Jean Narrache, le pseudonyme d'Émile Coderre (1893-1970), effectue très tôt son entrée en écriture en fondant un journal humoristique, Le Mercredi, au Séminaire de Nicolet où il poursuit ses études. Après l'obtention de son diplôme de pharmacien à l'université de la même ville (1919), il devient publicitaire pour une compagnie de peinture puis secrétaire du Collège des pharmaciens du Québec (1945-1961), et collabore à différents périodiques: La Revue moderne, La Grande Revue, La Patrie du Dimanche - où il signe une chronique intitulée « J'parl' pour parler ». Membre de l'École littéraire de Montréal, il publie un premier recueil en alexandrins, Les signes sur le sable (1922), inspirés par l'amour et la nature, mais se tourne ensuite vers la poésie populaire, située à mi-chemin entre la chanson et le conte récitatif: Quand j'parl'tout seul (1932), J'parl' pour parler... Poésies (1939); Bonjour, les gars! Vers ramanchés et pièces nouvelles (1948); J'parl'tout seul quand Jean Narrache (1961); Jean Narrache chez le diable (1963); Rêveries de Jean Narrache (s.d., n.p.).
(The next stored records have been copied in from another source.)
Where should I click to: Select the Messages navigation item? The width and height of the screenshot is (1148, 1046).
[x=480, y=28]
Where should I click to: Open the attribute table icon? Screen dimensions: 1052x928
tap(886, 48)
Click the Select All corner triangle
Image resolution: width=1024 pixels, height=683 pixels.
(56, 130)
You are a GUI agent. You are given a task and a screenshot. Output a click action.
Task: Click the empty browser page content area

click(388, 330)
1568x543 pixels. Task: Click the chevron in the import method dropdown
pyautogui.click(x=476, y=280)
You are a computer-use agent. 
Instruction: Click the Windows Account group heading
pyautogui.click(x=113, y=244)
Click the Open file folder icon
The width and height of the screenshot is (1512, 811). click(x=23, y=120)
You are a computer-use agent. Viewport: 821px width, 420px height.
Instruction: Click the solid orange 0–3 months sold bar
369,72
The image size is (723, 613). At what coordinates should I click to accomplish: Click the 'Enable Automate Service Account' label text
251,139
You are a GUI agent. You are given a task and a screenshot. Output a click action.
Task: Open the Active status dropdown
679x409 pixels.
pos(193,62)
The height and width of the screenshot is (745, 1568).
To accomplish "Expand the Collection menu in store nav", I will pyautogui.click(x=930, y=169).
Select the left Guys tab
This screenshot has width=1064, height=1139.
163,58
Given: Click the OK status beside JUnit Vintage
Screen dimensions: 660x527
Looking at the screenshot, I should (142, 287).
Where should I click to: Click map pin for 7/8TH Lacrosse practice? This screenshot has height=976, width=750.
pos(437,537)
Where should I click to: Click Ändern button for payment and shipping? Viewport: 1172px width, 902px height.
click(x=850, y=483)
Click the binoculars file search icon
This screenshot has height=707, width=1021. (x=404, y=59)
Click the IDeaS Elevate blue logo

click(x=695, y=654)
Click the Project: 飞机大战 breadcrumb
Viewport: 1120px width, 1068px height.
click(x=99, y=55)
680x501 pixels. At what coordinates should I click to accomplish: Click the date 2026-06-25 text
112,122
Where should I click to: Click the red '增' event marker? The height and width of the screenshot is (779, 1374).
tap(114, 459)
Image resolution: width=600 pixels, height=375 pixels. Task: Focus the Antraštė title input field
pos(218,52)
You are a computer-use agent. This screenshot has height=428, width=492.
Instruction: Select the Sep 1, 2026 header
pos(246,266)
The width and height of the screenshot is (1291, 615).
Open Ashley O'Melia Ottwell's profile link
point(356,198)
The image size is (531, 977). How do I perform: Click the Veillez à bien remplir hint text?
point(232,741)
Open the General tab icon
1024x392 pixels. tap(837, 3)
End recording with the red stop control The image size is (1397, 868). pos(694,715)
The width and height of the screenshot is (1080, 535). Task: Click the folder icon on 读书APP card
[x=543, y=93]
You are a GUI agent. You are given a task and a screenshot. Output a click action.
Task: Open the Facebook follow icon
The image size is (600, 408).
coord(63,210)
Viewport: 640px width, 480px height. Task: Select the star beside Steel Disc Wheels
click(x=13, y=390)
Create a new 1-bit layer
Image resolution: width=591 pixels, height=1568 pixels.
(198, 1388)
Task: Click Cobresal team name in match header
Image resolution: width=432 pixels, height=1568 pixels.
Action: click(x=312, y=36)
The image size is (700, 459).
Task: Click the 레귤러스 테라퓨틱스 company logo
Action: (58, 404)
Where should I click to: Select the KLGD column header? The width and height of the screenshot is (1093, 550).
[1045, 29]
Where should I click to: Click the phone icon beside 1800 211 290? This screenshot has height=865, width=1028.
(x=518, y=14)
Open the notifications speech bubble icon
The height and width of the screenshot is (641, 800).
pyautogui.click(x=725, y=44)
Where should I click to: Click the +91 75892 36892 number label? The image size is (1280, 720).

En 1932, il reçoit la médaille d'argent de la Société des poètes canadiens-français. Marginal, profondément pessimiste et persuadé d'être poursuivi par quelque funeste destin, Jean Narrache trouvait vraisemblablement un exutoire à ses troubles intérieurs dans la composition de textes qui évoquaient la misère des humbles gens de son entourage et imitaient leur parler. Sa truculence, mêlée de compassion et de véhémence, le fait souvent comparer aux poètes populistes français Jehan Rictus (1867-1933) et Ponchon (1848-1937).